Dear Pepco customers,

We, your neighbors in the Baltimore Gas & Electric service territory, have a sense of how you must feel. A giant national corporation is swooping into town with an offer to buy your hometown utility, one that has been deeply rooted in the community since the 19th century. We've been down this road a couple of times recently, and we know all the questions that must be going through your heads. What will the loss of local control mean for the company's commitment to local customers? What about its civic and philanthropic activities? What about my bills? We don't have all the answers, but we can tell you two things.


The first is that these deals don't always come to fruition. Florida Power and Light pulled out of an offer to buy BGE's then-parent company, Constellation Energy, eight years ago amid a public uproar over utility rates, hostile political conditions and a potentially challenging regulatory environment. Constellation later flirted with Warren Buffett, then entered a joint venture with Paris-based Electricite de France before being bought out by Exelon, the very same company that's now making a play for Pepco. The new proposed deal is arguably more fraught than the various attempts to buy BGE over the years in that it will require approval by four public service commissions — in Washington, D.C., Maryland, Delaware and New Jersey — not to mention the Federal Energy Regulatory Commission and probably the Justice Department. So it may not actually happen, and almost certainly won't any time soon.

But if it does, consider this your moment of maximum leverage. Exelon is promising $100 million, or about $50 per customer, in rate credits or other assistance. Consider that just the opening offer. BGE customers got rate credits of $100 from Electricite de France's deal with Constellation and another $100 when Exelon bought it outright. In that deal, Exelon also promised more investments in green energy, aid for low-income ratepayers, a minimum amount of charitable contributions and a new office tower on the Baltimore waterfront.

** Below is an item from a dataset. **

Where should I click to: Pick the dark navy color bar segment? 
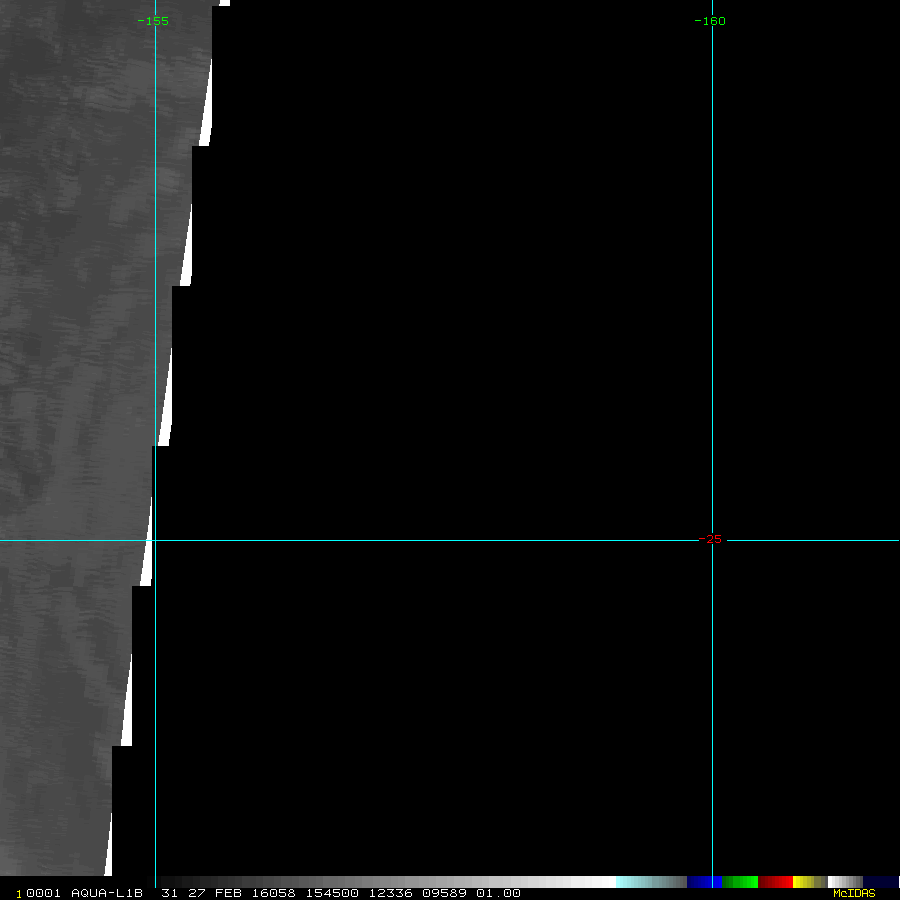880,882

What should be a major focus for Pepco customer advocates in this regulatory process is securing commitments for enhanced investments in reliability measures. Customers of both Pepco and BGE have suffered from massive and prolonged power outages in recent years after major storms, but on the whole, Pepco customers have had it worse. Four years ago, Maryland's Office of the People's Counsel documented systematic under-investment in infrastructure maintenance and upgrades by Pepco, and the Public Service Commission levied a record $1 million fine against the company.

Two years ago, a task force commissioned by Gov. Martin O'Malley investigated reliability issues in Maryland and compiled a map showing what neighborhoods had been hit hardest by the recent string of major storms — 2010's "Snowmageddon," 2011's Hurricane Irene and 2012's Derecho. All but one of the neighborhoods whose power got wiped out through distribution line outages in all three storms was in the Pepco service area. Pepco customers experienced more cumulative hours without power per customer from the three storms than any other utility in Maryland.

Pepco has been trying to play catch-up on its reliability initiatives during the last few years, but that has also meant that it has been asking for frequent rate increases to pay for those investments. Its requests in Maryland have been coming at a rate of greater than one per year — testimony on the most recent rate case wrapped up on Tuesday. Washington's Public Service Commission approved higher Pepco rates in March, and customers there are also slated for higher rates during the next several years to pay for Mayor Vincent C. Gray's initiative to bury the 60 most vulnerable overhead distribution lines in the city.

Appealing as rate credits may be, securing a greater commitment by Exelon to invest in Pepco's infrastructure may ultimately be more valuable to the utility's consumers. According to the report from the governor's task force, the average cost per Pepco customer for expenses related to the power outages during the three storms of 2010-2012 was $609, the highest of any utility in the state. Put another way, avoiding an eight-hour long power outage after a summer storm is worth almost twice as much to a typical residential customer as the $50 Exelon is now offering in the form of rate credits.

This proposed deal is worth a lot to Exelon. The company has been struggling because its heavy investment in nuclear plants has become less and less lucrative as the glut of natural gas and, increasingly, wind energy has upended the power markets. Increasing the reliable, predictable revenue it gets from regulated utilities like BGE and Pepco is a key corporate strategy to hedge against its less certain business selling power on the open market. Maryland, Delaware, Washington and New Jersey all require in one way or another that the companies demonstrate a benefit to the public in order for such a deal to win approval. That gives consumers a great deal of leverage in the regulatory hearings ahead. They need to use it.